Copy out, precisely as given, the lines from the line with "Image resolution: width=1310" to the end of the entries that follow.

:: Exercise materials ::

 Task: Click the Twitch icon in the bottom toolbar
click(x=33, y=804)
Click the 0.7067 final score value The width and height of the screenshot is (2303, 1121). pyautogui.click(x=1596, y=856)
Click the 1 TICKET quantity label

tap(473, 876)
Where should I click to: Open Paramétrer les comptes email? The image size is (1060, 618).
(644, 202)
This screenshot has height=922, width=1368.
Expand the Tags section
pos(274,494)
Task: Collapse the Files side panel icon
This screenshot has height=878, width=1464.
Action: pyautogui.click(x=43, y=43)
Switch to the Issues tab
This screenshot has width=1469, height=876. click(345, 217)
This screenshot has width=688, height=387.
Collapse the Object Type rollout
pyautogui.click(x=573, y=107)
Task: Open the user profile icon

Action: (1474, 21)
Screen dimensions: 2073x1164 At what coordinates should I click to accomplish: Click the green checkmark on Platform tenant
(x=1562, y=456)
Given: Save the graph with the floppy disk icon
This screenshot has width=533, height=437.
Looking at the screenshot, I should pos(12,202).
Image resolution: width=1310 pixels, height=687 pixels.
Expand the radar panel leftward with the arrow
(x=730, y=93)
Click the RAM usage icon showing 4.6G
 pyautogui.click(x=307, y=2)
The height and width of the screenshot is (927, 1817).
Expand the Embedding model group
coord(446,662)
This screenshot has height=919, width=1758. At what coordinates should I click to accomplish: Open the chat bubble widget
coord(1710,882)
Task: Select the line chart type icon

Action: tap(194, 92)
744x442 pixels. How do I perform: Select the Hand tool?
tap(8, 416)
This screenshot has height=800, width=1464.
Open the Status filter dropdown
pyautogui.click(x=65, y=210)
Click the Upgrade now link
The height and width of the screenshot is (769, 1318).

:::

Your solution >>
Image resolution: width=1310 pixels, height=687 pixels.
Expand the radar panel leftward with the arrow
(x=730, y=93)
Click the RAM usage icon showing 4.6G
 pyautogui.click(x=307, y=2)
The height and width of the screenshot is (927, 1817).
Expand the Embedding model group
coord(446,662)
This screenshot has height=919, width=1758. At what coordinates should I click to accomplish: Open the chat bubble widget
coord(1710,882)
Task: Select the line chart type icon

Action: tap(194, 92)
744x442 pixels. How do I perform: Select the Hand tool?
tap(8, 416)
This screenshot has height=800, width=1464.
Open the Status filter dropdown
pyautogui.click(x=65, y=210)
Click the Upgrade now link
The height and width of the screenshot is (769, 1318).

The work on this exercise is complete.